• **REQUIRED ACTIONS**
1. Decide whether each statement below agrees with the replication slides, answering yes or no and quoting the words of the slides that settle it. (a) The slides name a colleague at another institution as the most likely replicator. (b) In the suggested template, the raw folder holds the original, immutable data dump. (c) The slides hold that converting a project to a replicable one is easier than maintaining a replicable project.
2. In the suggested template shown in the replication slides, which file generates plots?
3. Extend the replication slides beyond their final line, keeping the same slide format.
══ PAGE EXTRACT ══
Replication comes first

Structuring python data science projects for replication

Henry Stern

Outline

  • Why replication is important.
  • Why researchers find replication hard.
  • How to make replication easy.

Replication is not optional

  • If you want to publish at any top journal or the Bank of Canada website, you will need to prepare a replication package.

Replication should not be optional

  • Replication is the heart of science.
  • We are empiricists; we shouldn’t trust what we can’t see.
  • The most likely replicator is you six months from now.

Why the hate?

  1. Replication is hard:
    • It is harder to get it working on every computer than just your own.
  2. Replication is boring:
    • It is the last step to publication and you’re probably already bored of the project.

Start on the right foot

It is easier to:

  • maintain a replicable project than convert to one.
  • make every project replicable than a particular one.

So, you should use a consistent project template.

Suggested template

│   environment.yml         # Conda environment used for project
│   LICENSE                 # Open-source license
│   pyproject.toml          # Package metadata and configuration
│   README.md               # Brief documentation
├───data
│   ├───interim             # Intermediate data that has been transformed
│   ├───processed           # The final, canonical datasets
│   └───raw                 # The original, immutable data dump
├───docs                    # MkDocs documentation
├───models                  # Output models and model results
├───reports
│   ├───figures             # Output figures
│   └───tables              # Output tables
└───src
    └───thispackage         # Python package
            __init__.py     # Makes package installable
            config.py       # Configuration parameters
            dataset.py      # Clean and output data
            plots.py        # Generate plots

Environment

Telling the computer how to run your code.
═══
══ EXCERPTED RECORDS ══
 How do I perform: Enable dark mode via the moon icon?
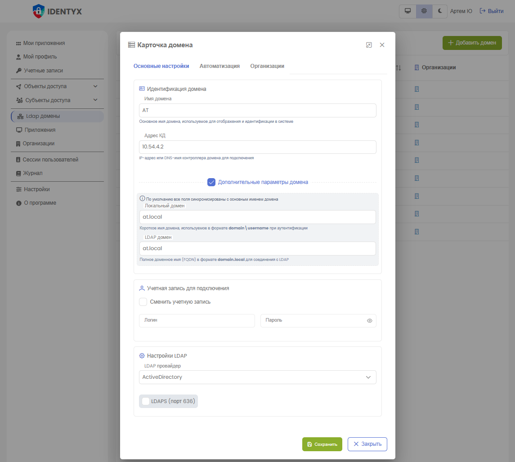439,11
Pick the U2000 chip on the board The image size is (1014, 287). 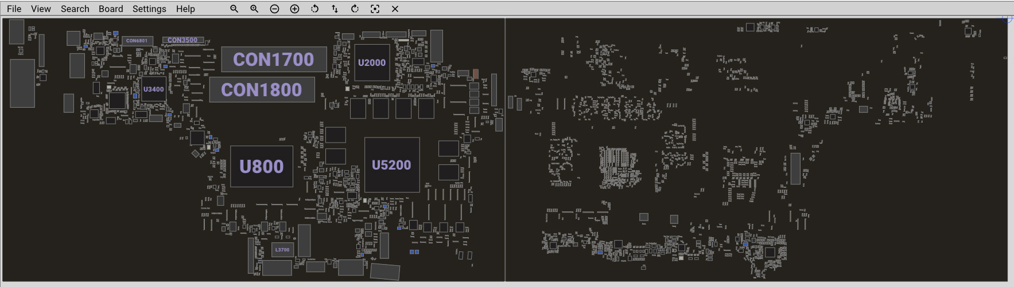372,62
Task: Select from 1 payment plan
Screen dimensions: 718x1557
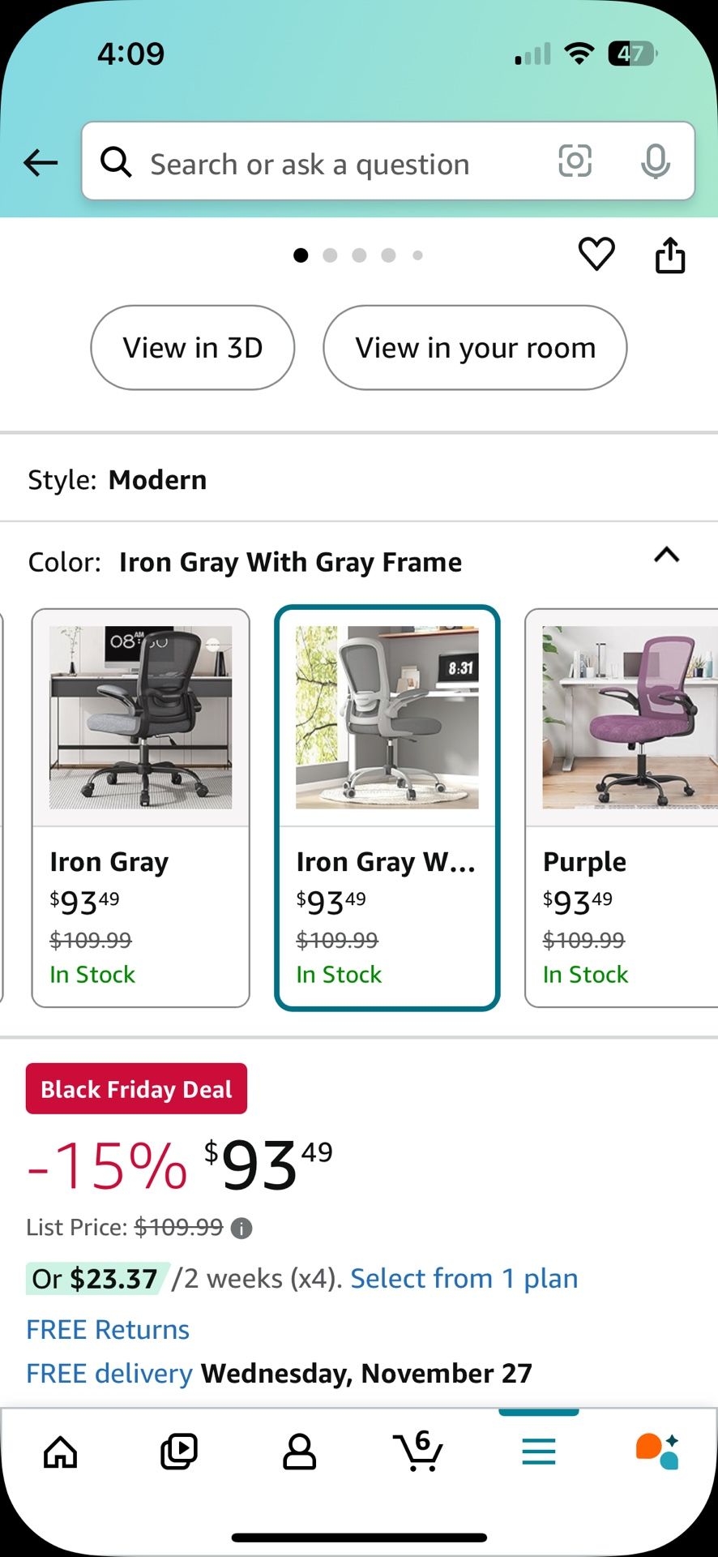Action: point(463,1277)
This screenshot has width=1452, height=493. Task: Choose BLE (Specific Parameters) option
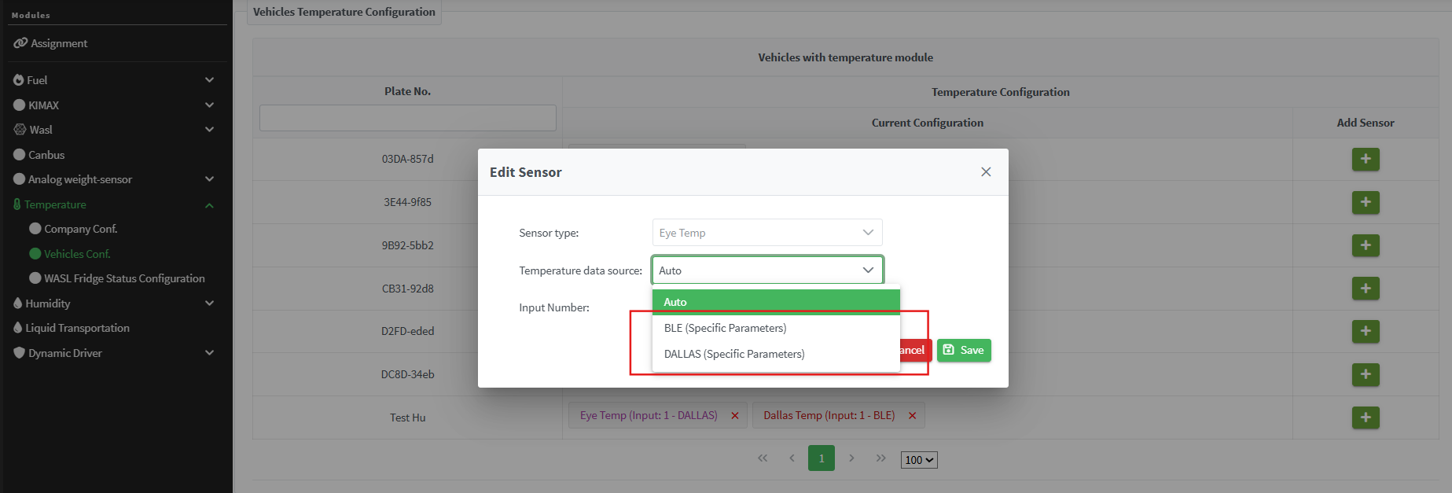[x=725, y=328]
═══
• **ANSWERS TO EACH TASK**
1.
(a) No: "The most likely replicator is you six months from now."
(b) Yes: "The original, immutable data dump"
(c) No: "maintain a replicable project than convert to one."

2. plots.py

3.
environment.yml

name: thispackage
channels:
  - conda-forge
dependencies:
  - python=3.13
  - pandas
  - plotly
  - ruff
  - jupyter
  - pip
  - pip:
    - -e .
# To install: conda env create -f environment.yml
# To use: conda activate thispackage
# To update: conda env update -f environment.yml --prune -n thispackage

environment.yml—new dependency

name: thispackage
channels:
  - conda-forge
dependencies:
  - python=3.13
  - pandas
  - plotly
  - statsmodels
  - ruff
  - jupyter
  - pip
  - pip:
    - -e .
# To install: conda env create -f environment.yml
# To use: conda activate thispackage
# To update: conda env update -f environment.yml --prune -n thispackage

pyproject.toml

[build-system] # Tells pip how to install the package

[project]      # Contains project metdata

[tool.ruff]
line-length = 79

[tool.ruff.lint]
extend-select = [
    "PTH", # Suggest pathlib instead of os
    "PD",  # Pandas best practices
    "D"    # Require docstrings
]

[tool.ruff.lint.pydocstyle]
convention = "google"

Documentation

  • README: Broad overview and replication steps.
  • MkDocs: Detailed code documentation.

README

A well-structured project can have a simple README.

# This Package

Brief project description.

<!-- Environment and docs boilerplate -->

## Replication procedure

All raw data is included in `./data/raw`.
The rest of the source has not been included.